● Set tasks:
(a) In the Supreme Court ruling announcement, which justice wrote the unanimous opinion?
(b) Check each statement against the Supreme Court ruling announcement and answer yes or no, quoting the words that decide it: (i) The Supreme Court upheld the Ninth Circuit's ruling. (ii) The case number is No. 14–1055. (iii) Helmer Friedman LLP is based in Los Angeles.
(c) Rewrite the passage of the Supreme Court ruling announcement that begins at the words "This morning, in" and stops after "Helmer Friedman LLP.", putting "divided" in place of "unanimous".

● Document segment:
[start]

Greg Helmer, Beverly Hollis-Arrington, and Andrew H. Friedman

Helmer Friedman LLP is beyond thrilled at today's resounding victory on behalf of our clients Beverly Hollis-Arrington and Crystal Lightfoot against Fannie Mae.

This morning, in a unanimous opinion authored by Justice Sotomayor, the U. S. Supreme Court sided with Helmer Friedman LLP’s clients Crystal Monique Lightfoot and Beverly Hollis-Arrington and held that Fannie Mae’s sue-and-be-sued clause does not grant district courts jurisdiction over cases involving Fannie Mae. The Supreme Court reversed the Ninth Circuit which had ruled against Ms. Lightfoot and Ms. Hollis-Arrington. The case is entitled Lightfoot et. al. v. Cendant Mortgage Corp., DBA PHH Mortgage, et. al. and has case number No. 14–1055.

“This decision is a complete vindication for our clients who have argued for more than a decade that their lawsuit against Fannie Mae should be heard in the California state courts and not in federal court,” commented Andrew H. Friedman of Los Angeles-based Helmer Friedman LLP.

[end]

● Supplied material:
[start]

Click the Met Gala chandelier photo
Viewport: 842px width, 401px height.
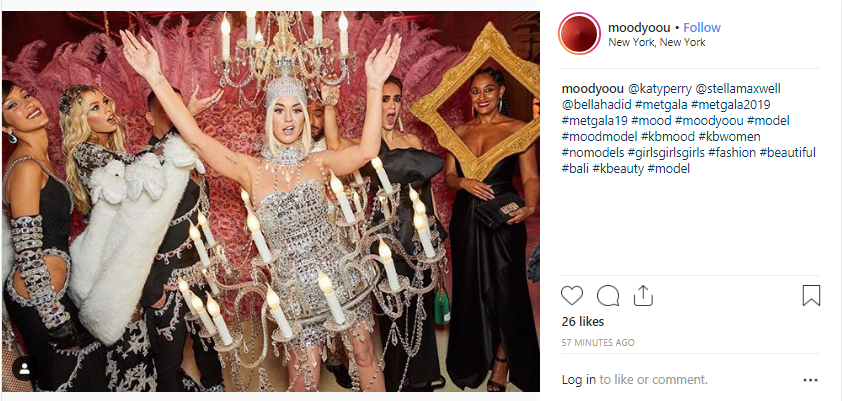pos(271,201)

[end]

● Per-task answers:
(a) Justice Sotomayor

(b)
(i) No: "The Supreme Court reversed the Ninth Circuit which had ruled against Ms. Lightfoot and Ms. Hollis-Arrington."
(ii) Yes: "has case number No. 14–1055"
(iii) Yes: "Los Angeles-based Helmer Friedman LLP"

(c)
This morning, in a divided opinion authored by Justice Sotomayor, the U. S. Supreme Court sided with Helmer Friedman LLP’s clients Crystal Monique Lightfoot and Beverly Hollis-Arrington and held that Fannie Mae’s sue-and-be-sued clause does not grant district courts jurisdiction over cases involving Fannie Mae. The Supreme Court reversed the Ninth Circuit which had ruled against Ms. Lightfoot and Ms. Hollis-Arrington. The case is entitled Lightfoot et. al. v. Cendant Mortgage Corp., DBA PHH Mortgage, et. al. and has case number No. 14–1055.

“This decision is a complete vindication for our clients who have argued for more than a decade that their lawsuit against Fannie Mae should be heard in the California state courts and not in federal court,” commented Andrew H. Friedman of Los Angeles-based Helmer Friedman LLP.